▶ _DATA EXTRACT_
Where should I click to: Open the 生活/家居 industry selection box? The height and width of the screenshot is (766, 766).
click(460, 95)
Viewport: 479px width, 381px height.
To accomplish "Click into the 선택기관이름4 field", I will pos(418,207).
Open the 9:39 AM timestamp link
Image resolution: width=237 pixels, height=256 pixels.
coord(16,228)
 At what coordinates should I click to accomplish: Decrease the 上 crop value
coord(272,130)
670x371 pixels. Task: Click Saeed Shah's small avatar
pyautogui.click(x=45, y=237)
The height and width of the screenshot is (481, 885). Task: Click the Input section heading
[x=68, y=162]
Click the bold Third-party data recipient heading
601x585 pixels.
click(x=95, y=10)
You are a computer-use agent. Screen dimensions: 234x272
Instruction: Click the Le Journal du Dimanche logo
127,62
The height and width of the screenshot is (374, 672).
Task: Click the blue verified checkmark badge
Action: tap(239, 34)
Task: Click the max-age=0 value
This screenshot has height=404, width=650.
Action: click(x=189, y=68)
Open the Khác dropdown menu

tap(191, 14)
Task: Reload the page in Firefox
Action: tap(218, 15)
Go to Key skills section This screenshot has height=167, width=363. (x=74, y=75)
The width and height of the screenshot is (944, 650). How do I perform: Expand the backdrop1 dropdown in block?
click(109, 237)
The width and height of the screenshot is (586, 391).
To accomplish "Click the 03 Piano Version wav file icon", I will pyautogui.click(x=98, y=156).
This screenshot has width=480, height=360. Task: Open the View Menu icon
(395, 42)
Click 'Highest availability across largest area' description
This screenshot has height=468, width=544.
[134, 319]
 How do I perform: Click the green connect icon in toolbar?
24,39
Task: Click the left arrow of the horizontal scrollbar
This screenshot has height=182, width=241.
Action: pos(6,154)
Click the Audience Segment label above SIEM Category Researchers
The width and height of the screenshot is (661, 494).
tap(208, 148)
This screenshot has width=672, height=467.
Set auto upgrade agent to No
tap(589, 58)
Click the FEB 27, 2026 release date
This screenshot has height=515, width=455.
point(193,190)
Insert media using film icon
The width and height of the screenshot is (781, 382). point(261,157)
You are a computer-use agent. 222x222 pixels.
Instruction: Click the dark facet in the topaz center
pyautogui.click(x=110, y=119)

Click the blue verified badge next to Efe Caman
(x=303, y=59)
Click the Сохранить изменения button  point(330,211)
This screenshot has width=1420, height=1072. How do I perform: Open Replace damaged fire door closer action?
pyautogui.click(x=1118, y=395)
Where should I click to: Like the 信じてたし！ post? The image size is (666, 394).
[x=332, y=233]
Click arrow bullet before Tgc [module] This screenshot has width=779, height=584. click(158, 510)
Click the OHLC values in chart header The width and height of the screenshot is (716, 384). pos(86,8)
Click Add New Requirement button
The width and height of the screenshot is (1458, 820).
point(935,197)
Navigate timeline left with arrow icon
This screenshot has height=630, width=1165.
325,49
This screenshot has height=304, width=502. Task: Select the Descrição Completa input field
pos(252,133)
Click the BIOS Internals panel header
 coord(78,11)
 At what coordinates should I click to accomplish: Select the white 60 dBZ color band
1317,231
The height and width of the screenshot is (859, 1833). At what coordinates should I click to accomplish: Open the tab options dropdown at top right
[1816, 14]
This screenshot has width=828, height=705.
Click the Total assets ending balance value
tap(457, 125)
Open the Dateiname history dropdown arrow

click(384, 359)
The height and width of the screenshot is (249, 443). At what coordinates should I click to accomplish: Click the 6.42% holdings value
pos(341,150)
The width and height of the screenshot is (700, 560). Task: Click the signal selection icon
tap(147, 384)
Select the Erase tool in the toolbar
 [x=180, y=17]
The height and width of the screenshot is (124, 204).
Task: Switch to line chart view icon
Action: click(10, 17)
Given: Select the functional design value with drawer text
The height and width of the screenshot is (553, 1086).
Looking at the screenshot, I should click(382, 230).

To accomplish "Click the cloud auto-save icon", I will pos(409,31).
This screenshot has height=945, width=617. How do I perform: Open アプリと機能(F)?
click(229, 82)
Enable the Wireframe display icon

▶ _WHAT YOU HAVE TO DO_
When a line above contains the string "with", copy that line.

▶ _WRITTEN ANSWER_
Navigate timeline left with arrow icon
Given: Select the functional design value with drawer text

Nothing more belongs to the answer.